**Document segment:**

(begin)

Let us now create a new feature BMI from weight and height, and analyse its effect on performance ratings.

In [None]:
data['bmi'] = data['weight_kg'] // (data['height_cm']/100)**2

In [None]:
plt.figure(figsize= (14, 7))

ax = sns.countplot(x='bmi', data=data, order=data.bmi.value_counts().iloc[:20].index)
ax.set_title(label='Count of Players on Basis of BMI(Body Mass Index) in FIFA 20')

ax.set_xlabel(xlabel='BMI(Body Mass Index)')
ax.set_ylabel(ylabel='Count')

plt.show()

- 22 is the most common BMI

In [None]:
fig = go.Figure()

fig = go.Figure(data=go.Scatter(
    x = data['bmi'],
    y = dataset1['overall'],
    mode='markers',
    marker=dict(
        color=dataset1['overall'], 
        showscale=True
    ),
    text= dataset1['short_name'],
))

(end)

**Provided records:**
(begin)

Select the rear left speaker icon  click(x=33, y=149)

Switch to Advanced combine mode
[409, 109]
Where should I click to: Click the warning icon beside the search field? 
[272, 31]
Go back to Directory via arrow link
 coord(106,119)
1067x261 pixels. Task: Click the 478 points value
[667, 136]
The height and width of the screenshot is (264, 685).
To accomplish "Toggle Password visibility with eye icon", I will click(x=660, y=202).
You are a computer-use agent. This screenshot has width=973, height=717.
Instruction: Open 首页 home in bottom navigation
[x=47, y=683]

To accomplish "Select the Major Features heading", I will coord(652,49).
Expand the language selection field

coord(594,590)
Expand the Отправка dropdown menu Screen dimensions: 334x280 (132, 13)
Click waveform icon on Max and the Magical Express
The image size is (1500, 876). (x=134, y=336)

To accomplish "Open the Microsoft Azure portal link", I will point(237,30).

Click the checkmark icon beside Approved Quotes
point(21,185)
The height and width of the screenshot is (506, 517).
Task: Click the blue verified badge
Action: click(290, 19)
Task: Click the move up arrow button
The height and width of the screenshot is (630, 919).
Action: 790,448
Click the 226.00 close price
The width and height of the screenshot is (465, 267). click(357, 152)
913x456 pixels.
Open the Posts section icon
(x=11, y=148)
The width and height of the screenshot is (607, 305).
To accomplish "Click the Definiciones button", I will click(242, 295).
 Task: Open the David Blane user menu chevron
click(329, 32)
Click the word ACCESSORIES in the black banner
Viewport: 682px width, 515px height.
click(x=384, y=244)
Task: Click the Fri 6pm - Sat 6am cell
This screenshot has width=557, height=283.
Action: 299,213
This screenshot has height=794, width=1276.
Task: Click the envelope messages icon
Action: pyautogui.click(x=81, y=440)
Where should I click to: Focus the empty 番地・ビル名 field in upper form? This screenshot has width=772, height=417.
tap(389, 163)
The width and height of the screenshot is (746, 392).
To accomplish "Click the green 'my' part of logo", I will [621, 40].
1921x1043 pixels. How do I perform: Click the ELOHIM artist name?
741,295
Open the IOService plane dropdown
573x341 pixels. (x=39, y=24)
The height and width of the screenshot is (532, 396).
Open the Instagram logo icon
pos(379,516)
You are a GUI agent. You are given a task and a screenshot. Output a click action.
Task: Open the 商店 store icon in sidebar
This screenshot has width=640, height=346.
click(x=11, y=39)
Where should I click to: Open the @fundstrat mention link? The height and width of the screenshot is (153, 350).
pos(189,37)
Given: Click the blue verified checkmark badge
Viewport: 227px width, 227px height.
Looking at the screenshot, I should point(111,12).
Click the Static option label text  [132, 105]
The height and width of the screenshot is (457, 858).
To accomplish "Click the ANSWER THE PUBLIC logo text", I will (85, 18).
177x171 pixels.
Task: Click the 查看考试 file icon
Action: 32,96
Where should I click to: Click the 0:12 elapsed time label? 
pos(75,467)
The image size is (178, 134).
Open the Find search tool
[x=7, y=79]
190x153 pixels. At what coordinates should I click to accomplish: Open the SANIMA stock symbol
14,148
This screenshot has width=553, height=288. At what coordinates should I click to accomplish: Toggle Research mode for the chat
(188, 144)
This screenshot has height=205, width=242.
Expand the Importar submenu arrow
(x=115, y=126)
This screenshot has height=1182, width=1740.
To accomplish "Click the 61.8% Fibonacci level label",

(end)

**Stated goal 1:**
In the BMI notebook excerpt, swap "performance ratings" for "overall ratings" in the part from "Let us now create" up to and including "plt.figure(figsize= (14, 7))", and give that part again.
**Stated goal 2:**
Which column names does the BMI notebook excerpt reference inside square brackets and quotation marks? List each one once.
The items that come after the text are separate material and unrelated to it.

**Correct result 1:**
Let us now create a new feature BMI from weight and height, and analyse its effect on overall ratings.

In [None]:
data['bmi'] = data['weight_kg'] // (data['height_cm']/100)**2

In [None]:
plt.figure(figsize= (14, 7))

**Correct result 2:**
bmi
weight_kg
height_cm
overall
short_name